È questo una sorta di leit motiv che è risuonato anche in altre relazioni come, per esempio, nella sottolineatura posta da Paola Bignardi, membro del Comitato per il progetto culturale della Cei, sul ruolo e l’importanza della comunità ecclesiale come comunità educante, così come è stata pensata dal documento base Il rinnovamento della catechesi fino a oggi.
Da queste indicazioni, ha ricordato la Bignardi, deve scaturire un percorso di verifica e ripensamento: “Oggetto della verifica cui le nostre comunità sono chiamate è il volto attraente che esse sanno mostrare, facendo percepire il valore dell’invito di Papa Benedetto a Verona: far “emergere soprattutto quel grande “sì’ che in Gesù Cristo Dio ha detto all’uomo e alla sua vita, all’amore umano, alla nostra libertà e alla nostra intelligenza””.

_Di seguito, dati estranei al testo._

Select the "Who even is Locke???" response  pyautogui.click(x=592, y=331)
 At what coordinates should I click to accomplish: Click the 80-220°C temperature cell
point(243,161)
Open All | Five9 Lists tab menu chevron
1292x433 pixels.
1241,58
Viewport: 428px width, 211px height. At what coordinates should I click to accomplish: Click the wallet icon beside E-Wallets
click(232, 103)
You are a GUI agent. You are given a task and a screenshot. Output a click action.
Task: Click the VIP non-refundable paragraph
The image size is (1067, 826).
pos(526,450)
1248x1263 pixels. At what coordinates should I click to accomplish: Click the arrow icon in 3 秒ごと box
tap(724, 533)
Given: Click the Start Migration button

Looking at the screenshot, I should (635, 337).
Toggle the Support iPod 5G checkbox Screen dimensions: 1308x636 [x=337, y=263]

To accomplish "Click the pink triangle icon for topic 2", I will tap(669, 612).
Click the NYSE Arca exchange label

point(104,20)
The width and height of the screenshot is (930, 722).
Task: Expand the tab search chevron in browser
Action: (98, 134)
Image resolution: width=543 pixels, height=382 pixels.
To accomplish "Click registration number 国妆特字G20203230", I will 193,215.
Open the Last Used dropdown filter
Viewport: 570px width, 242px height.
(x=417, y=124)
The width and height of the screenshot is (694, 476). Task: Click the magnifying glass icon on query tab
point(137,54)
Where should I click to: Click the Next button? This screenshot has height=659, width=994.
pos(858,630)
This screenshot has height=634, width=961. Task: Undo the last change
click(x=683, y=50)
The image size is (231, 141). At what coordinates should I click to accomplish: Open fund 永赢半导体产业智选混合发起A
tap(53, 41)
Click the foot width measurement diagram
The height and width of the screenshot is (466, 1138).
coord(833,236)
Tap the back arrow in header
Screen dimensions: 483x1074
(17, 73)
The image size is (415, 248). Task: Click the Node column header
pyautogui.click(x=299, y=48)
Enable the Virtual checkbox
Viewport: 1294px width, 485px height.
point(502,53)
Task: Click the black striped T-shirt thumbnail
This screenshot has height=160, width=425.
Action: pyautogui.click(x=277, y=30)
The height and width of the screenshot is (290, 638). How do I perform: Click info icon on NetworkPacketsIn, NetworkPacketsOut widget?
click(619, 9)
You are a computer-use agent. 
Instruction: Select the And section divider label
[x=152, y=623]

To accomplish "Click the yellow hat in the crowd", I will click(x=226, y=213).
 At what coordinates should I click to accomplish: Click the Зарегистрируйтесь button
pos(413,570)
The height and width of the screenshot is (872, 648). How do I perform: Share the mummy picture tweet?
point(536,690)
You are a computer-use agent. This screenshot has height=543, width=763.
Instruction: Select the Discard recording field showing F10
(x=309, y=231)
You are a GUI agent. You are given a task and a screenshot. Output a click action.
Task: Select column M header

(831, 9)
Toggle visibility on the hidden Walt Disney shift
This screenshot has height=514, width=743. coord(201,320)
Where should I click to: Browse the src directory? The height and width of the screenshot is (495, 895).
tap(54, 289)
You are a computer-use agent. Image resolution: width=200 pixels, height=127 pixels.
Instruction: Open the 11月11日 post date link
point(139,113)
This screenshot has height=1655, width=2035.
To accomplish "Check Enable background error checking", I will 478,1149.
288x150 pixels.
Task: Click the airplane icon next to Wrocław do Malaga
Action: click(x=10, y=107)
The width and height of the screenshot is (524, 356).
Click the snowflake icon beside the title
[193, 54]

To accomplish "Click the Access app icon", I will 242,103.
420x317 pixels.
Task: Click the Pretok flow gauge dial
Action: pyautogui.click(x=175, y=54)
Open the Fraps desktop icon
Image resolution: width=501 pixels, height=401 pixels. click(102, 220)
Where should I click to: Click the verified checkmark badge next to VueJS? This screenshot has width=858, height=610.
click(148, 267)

Particolarmente significativa è stata, infine, la tavola rotonda, condotta da don Carmelo Sciuto, dell’ufficio catechistico nazionale, che ha posto a tema la questione decisiva delle alleanze educative.
Originale ed efficace è stata la modalità scelta che ha visto, mediante l’utilizzo di video e interviste precedentemente preparate, il coinvolgimento dei diversi protagonisti dell’attività educativa ecclesiale, a cominciare dai direttori degli uffici competenti della Cei ma coinvolgendo anche le famiglie, i catecumeni, i parroci, i catechisti, gli insegnanti di religione, i capi scout, gli educatori dei ragazzi di Azione cattolica provenienti da varie realtà italiane.
Oltre all’importanza dei temi trattati, ciò che è emerso è la vera forza di cui dispone la compagine ecclesiale nel raccogliere le impegnative sfide dell’emergenza educativa.